*WRITTEN INSTRUCTION*: Repeat, word for word, everything in the records from the line containing "Open the Compare" down to the line containing "click(x=30, y=28)", both of those lines included.

*INPUT*:

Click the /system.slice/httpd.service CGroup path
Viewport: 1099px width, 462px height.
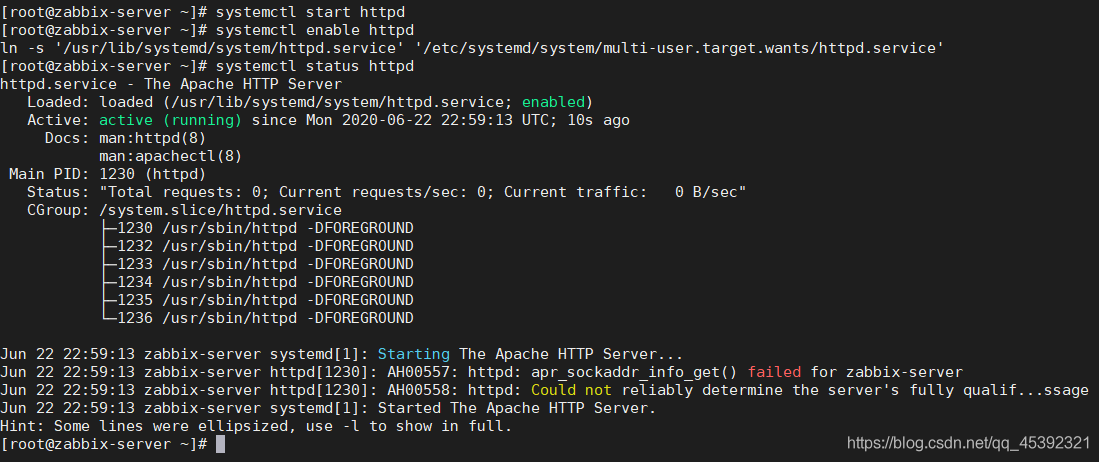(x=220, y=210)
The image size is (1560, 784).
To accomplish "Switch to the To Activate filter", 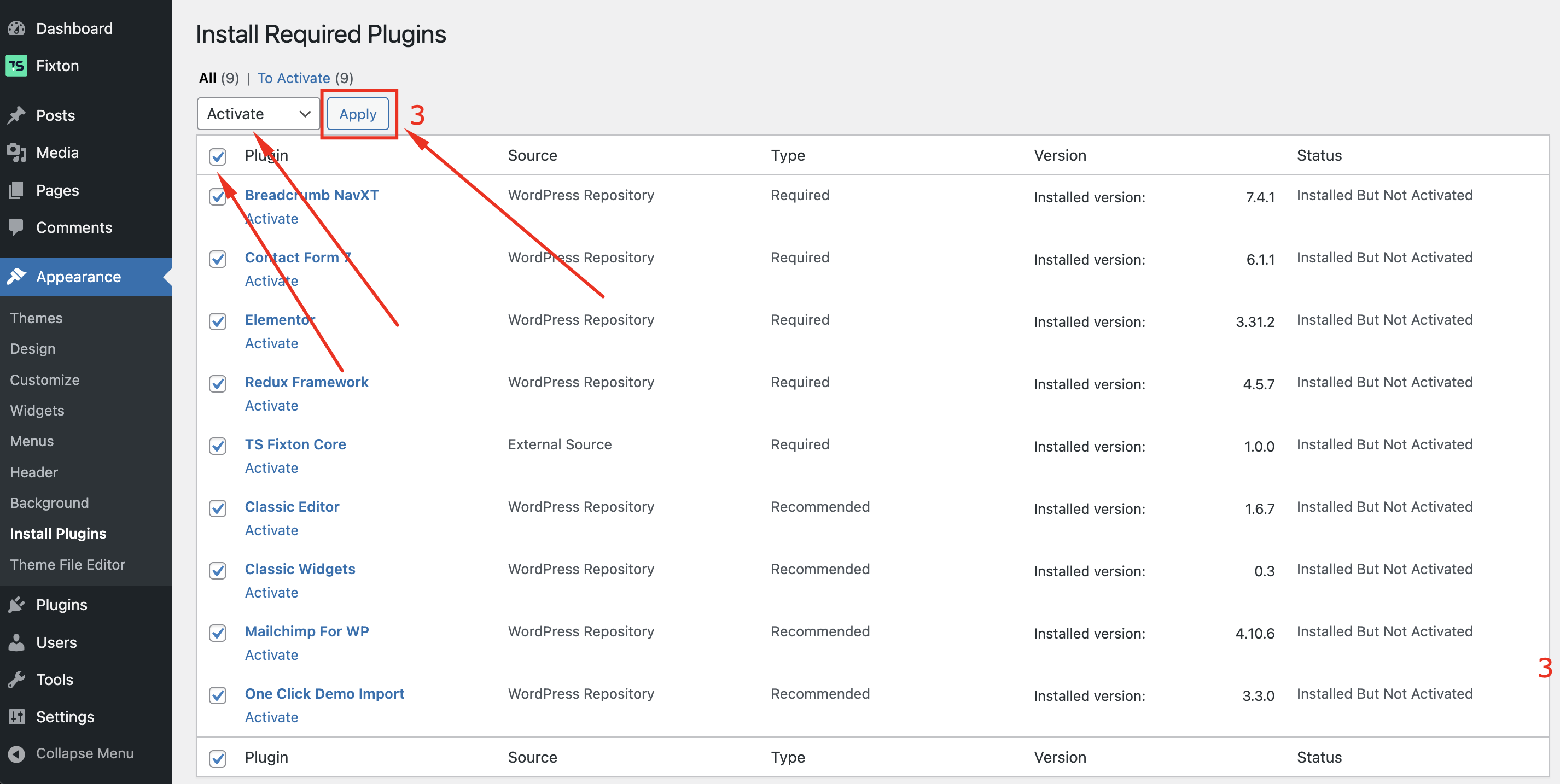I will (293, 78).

==

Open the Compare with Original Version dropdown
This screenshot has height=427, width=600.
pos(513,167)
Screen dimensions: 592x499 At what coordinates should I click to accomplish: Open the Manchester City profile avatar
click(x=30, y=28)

--

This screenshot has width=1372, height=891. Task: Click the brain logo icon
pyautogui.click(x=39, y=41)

*COMPLETED EXERCISE*:
Open the Compare with Original Version dropdown
This screenshot has height=427, width=600.
pos(513,167)
Screen dimensions: 592x499 At what coordinates should I click to accomplish: Open the Manchester City profile avatar
click(x=30, y=28)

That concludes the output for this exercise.